Miguel Sanchez herinnerde zich dat Che Guevara in Mexico, ter voorbereiding op de landing van troepen in Cuba, constant een van zijn medewerkers (Juan Almedia) "neger" noemde. Het klonk beledigend in zijn mond en het deed Almedia zeer. Sanchez adviseerde hem: "Luister, Juan, als Guevara je El Negrito noemt, roep hem dan El Chancho (varken) terug."

Deze techniek werkte: Che Guevara ontdeed zich van hem en deed geen pogingen om zich te 'herinneren' en op de een of andere manier wraak te nemen, toen of later.

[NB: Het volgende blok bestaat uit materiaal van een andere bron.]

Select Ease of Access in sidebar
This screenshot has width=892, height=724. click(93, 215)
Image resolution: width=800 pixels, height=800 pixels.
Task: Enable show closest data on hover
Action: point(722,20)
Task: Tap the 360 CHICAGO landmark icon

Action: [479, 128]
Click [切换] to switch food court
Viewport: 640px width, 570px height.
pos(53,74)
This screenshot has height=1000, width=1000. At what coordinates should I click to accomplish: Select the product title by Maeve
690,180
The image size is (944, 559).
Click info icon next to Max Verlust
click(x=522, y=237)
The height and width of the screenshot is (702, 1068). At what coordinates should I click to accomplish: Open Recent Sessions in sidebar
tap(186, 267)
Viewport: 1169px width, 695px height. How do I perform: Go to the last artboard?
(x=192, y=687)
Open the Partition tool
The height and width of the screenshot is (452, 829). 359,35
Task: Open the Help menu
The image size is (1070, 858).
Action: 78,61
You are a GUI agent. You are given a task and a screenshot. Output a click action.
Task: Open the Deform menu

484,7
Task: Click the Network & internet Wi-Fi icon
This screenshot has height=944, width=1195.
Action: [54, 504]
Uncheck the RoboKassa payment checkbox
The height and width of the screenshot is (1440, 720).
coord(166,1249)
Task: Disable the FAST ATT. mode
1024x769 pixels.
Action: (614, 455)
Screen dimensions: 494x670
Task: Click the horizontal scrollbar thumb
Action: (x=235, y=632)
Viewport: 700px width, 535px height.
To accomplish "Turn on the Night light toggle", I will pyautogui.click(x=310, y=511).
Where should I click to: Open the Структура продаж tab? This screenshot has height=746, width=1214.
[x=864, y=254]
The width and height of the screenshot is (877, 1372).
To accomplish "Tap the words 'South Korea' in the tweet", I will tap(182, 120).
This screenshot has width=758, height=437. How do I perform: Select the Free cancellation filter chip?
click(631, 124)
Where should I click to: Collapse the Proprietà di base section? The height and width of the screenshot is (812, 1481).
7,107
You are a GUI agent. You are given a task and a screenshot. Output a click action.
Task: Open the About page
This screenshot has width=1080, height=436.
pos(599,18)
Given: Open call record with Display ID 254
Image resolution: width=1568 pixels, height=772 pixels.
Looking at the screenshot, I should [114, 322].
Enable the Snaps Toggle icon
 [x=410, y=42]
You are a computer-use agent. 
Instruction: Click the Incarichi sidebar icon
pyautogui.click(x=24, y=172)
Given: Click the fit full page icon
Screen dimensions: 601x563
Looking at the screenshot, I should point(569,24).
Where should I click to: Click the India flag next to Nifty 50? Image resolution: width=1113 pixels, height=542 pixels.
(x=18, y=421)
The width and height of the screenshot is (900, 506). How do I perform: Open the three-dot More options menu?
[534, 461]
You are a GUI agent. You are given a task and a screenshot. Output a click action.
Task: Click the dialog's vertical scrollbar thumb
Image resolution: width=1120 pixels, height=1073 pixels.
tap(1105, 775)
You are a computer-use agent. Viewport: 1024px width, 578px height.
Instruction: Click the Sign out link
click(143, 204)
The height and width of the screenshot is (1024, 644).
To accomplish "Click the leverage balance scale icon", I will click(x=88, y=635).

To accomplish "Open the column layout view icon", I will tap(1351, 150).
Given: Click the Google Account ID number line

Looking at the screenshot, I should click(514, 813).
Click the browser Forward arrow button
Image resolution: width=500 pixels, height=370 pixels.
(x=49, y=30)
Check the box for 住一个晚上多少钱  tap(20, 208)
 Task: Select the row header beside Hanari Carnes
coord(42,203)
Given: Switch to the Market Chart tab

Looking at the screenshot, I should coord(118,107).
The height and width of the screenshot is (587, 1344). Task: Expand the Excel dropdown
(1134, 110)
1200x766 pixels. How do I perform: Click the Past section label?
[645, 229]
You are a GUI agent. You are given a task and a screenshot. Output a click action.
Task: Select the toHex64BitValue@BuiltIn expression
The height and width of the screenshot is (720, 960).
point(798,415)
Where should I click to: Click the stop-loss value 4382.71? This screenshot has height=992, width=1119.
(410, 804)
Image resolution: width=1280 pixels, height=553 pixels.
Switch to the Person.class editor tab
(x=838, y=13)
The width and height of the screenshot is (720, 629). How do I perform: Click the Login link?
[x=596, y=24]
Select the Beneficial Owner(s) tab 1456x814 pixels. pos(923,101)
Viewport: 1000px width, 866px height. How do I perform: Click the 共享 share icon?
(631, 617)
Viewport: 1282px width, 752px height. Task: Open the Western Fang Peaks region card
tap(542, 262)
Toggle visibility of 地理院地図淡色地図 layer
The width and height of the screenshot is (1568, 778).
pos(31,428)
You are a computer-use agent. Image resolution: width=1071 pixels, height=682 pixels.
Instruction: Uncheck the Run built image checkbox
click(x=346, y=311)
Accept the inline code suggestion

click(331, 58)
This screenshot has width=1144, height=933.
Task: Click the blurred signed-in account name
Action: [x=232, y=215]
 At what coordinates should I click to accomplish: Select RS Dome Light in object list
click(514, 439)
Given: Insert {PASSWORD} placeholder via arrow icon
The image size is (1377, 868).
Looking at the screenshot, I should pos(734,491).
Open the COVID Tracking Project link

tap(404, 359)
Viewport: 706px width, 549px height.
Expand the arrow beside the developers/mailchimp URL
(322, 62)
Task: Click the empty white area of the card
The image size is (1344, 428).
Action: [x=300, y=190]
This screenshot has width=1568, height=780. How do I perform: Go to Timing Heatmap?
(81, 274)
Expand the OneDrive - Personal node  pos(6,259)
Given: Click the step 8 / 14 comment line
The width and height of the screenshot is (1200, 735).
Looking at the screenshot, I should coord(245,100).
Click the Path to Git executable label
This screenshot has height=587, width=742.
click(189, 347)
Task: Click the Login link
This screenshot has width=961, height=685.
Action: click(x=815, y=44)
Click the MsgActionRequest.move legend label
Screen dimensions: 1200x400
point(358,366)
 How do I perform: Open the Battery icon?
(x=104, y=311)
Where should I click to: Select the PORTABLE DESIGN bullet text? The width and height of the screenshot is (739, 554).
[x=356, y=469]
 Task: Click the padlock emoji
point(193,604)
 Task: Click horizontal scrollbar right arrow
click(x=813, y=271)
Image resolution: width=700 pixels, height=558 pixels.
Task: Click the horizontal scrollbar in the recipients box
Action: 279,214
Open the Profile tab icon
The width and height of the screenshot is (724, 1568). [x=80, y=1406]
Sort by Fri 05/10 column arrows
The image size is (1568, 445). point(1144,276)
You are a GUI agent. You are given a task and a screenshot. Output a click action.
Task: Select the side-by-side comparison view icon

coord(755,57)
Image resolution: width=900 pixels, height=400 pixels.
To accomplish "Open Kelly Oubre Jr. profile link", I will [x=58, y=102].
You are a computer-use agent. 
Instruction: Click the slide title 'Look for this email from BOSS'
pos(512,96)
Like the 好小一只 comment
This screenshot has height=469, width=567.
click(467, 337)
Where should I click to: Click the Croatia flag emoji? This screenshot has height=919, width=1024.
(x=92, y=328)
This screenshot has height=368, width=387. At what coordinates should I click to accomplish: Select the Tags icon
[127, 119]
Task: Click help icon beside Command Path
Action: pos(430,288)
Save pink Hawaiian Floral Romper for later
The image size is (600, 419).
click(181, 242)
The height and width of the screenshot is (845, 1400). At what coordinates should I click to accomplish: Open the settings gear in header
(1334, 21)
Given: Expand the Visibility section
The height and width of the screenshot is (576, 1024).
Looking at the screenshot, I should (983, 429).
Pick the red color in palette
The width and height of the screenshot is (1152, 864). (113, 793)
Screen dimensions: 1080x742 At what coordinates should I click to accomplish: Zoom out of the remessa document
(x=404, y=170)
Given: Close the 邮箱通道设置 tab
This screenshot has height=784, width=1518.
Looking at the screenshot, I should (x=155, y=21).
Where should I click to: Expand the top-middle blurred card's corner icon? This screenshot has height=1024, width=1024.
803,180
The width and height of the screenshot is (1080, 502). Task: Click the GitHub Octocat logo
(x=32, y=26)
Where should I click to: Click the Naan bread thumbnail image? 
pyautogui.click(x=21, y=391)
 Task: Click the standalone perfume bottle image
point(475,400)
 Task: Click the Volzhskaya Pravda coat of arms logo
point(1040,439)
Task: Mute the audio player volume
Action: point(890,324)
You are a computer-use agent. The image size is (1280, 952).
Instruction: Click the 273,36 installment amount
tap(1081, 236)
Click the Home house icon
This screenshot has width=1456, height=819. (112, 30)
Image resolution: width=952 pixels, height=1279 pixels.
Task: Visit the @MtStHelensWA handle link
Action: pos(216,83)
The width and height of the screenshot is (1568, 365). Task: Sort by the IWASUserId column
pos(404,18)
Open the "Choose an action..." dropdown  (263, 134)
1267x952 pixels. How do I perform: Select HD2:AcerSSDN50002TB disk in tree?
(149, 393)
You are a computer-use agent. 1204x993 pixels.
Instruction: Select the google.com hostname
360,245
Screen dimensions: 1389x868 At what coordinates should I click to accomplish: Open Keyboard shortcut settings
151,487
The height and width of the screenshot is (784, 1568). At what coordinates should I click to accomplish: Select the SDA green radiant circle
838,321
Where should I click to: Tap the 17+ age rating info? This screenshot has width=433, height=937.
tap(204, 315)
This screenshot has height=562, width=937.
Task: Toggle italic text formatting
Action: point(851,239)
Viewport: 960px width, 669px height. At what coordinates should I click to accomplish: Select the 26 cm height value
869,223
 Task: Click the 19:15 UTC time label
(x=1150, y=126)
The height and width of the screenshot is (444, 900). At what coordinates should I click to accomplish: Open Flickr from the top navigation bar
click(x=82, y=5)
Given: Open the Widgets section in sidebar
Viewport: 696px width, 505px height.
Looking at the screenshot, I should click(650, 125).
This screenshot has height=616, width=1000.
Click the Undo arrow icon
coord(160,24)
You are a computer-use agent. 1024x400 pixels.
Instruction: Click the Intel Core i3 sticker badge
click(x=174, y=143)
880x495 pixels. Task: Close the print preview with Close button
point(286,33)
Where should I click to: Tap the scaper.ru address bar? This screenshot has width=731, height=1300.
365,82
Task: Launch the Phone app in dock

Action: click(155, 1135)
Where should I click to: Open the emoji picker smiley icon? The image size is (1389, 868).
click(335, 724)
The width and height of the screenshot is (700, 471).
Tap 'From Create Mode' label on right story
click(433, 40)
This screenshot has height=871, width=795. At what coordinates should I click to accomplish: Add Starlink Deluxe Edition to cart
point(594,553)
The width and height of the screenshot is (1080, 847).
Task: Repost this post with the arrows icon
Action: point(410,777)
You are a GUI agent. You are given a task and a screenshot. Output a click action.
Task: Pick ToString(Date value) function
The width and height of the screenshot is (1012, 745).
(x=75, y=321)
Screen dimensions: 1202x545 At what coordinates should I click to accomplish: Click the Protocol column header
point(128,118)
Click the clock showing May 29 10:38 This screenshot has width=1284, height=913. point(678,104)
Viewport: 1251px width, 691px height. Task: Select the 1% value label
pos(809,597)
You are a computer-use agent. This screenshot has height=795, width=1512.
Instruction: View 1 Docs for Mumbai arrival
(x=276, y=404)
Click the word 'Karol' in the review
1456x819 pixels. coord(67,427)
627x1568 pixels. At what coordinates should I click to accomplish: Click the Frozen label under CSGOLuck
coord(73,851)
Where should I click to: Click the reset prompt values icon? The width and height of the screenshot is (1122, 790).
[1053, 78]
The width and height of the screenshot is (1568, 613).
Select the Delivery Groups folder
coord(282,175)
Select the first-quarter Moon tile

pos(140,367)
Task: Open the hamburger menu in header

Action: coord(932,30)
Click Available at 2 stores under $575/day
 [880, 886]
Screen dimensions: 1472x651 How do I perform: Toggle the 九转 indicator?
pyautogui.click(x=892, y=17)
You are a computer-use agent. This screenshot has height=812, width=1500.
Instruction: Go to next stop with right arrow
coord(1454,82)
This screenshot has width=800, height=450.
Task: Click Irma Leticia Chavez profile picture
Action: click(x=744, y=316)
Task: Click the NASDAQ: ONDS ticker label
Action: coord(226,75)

Maar klassensolidariteit gaat boven alles. Che Guevara probeerde zijn Afrikaanse 'broeders' oprecht iets anders te leren dan de vrolijke slachting van iedereen die ze maar konden bereiken. Maar wonderen gebeuren niet en de legendarische commandant is niet geslaagd. Maar daarover meer in het volgende artikel.

Over het algemeen begrijp je het zelf: toen al deze getalenteerde, ervaren en gezaghebbende mensen op het grondgebied van Congo verschenen, was het een zonde voor hen om daar niet te vechten, en de vijandelijkheden begonnen heel snel. We zullen hier in het volgende artikel over praten.